More than 100 demonstrators were arrested as crowds clashed with police Friday night, the country’s Interior Ministry said. The Associated Press saw protesters in Tbilisi being chased and beaten by police as demonstrators rallied in front of the country’s parliament building.

On the same night, police also used heavy force against members of the media and deployed water cannons to push protesters back along the capital’s central boulevard, Rustaveli Avenue.

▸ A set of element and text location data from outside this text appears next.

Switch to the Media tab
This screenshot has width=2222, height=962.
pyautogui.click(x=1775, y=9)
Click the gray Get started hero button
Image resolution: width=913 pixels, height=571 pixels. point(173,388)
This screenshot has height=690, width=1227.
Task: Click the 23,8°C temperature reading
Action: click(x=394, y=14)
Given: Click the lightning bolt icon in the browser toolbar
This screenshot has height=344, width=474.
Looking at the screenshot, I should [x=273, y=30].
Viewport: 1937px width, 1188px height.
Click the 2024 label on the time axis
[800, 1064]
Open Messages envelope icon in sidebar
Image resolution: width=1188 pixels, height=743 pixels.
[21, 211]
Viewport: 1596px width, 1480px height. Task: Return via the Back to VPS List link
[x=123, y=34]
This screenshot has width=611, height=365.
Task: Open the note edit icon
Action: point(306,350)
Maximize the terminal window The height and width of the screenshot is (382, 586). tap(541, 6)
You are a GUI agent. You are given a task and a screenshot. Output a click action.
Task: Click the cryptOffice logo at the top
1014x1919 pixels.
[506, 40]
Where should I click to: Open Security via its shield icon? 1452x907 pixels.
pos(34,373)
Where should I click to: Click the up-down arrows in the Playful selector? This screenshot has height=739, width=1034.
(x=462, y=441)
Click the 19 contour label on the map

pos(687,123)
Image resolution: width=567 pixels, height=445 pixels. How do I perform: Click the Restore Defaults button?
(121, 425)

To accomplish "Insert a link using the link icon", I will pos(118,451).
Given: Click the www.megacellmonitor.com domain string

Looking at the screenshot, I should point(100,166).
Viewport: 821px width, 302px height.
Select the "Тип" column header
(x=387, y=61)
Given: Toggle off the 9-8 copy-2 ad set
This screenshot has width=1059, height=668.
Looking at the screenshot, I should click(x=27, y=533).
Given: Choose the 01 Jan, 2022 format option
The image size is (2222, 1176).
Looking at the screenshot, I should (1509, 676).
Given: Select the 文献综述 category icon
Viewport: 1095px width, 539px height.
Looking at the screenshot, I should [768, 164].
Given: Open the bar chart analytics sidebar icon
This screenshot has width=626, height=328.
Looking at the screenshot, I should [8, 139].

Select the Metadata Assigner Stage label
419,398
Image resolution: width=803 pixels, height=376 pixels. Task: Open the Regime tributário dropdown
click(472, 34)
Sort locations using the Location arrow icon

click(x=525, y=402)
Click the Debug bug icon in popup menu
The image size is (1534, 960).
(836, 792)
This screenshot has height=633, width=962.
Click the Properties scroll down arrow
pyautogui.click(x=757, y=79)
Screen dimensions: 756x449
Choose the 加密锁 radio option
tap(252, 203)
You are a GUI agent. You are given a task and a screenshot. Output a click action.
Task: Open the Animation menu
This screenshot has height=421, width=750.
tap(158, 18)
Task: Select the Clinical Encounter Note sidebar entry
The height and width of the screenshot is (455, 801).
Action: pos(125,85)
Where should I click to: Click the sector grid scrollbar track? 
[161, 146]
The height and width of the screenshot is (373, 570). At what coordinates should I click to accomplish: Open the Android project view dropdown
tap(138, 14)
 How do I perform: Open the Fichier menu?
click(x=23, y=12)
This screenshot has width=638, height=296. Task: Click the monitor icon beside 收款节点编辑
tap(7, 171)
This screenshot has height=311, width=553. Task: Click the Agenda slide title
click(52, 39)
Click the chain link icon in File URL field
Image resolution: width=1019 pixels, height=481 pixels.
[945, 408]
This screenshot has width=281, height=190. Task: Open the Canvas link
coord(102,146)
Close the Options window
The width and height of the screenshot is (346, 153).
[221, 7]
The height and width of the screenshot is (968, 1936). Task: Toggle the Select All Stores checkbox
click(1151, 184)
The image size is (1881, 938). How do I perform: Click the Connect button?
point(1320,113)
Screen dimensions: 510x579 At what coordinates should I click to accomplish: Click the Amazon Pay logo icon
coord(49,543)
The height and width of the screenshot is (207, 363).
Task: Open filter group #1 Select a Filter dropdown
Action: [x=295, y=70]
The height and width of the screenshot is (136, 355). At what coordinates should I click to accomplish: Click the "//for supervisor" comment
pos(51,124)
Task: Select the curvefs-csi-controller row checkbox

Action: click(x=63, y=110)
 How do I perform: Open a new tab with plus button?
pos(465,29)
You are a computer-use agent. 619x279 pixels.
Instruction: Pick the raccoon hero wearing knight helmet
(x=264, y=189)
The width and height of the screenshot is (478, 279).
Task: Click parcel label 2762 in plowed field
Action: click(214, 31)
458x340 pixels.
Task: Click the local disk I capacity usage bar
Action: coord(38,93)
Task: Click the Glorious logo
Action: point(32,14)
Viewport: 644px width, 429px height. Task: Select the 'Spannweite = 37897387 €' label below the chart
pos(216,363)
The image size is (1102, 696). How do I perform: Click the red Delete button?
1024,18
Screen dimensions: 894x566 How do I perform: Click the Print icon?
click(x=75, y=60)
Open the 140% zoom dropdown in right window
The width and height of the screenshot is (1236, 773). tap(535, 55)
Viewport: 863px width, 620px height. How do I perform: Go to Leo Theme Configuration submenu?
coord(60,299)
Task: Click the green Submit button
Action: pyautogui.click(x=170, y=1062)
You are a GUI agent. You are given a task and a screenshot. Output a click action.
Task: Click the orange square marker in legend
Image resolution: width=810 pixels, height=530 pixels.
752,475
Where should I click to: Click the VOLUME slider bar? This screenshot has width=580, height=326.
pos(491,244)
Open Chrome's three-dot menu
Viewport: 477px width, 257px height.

Protesters clash with police during a demonstration against the government’s decision to delay European Union membership talks amid a post-election crisis, outside the Georgia Parliament in Tbilisi. Photo?: AFP

Protesters clash with police during a demonstration against the government’s decision to delay European Union membership talks amid a post-election crisis, outside the Georgia Parliament in Tbilisi. Photo?: AFP

The ruling Georgian Dream party’s disputed victory in the country’s October 26 parliamentary election, which was widely seen as a referendum on Georgia’s aspirations to join the EU, has sparked major demonstrations and led to an opposition boycott of the parliament.

The opposition has said that the vote was rigged with the help of Russia, Georgia’s former imperial master, with Moscow hoping to keep Tbilisi in its orbit.

Speaking to the AP on Saturday, Georgian President Salome Zourabichvili said that Georgia was becoming a “quasi-Russian” state and that Georgian Dream controlled the country’s major institutions.

“We have seen happening in the country – which is a country where we do not have any longer independent institutions, not the courts, not the Central Bank, and not, of course, the parliament,” she said. “We have been moving more and more rapidly into a quasi-Russian model.”

Zourabichvili also rejected statements made by Georgian Prime Minister Irakli Kobakhidze, who characterised the protests as “violent demonstrations.” In a statement on Saturday, he said Tbilisi remained committed to European integration. However, he said that unspecified “foreign entities” wished to see the “Ukrainisation” of Georgia with a “Maidan-style scenario” – a reference to Ukraine’s 2014 Maidan revolution.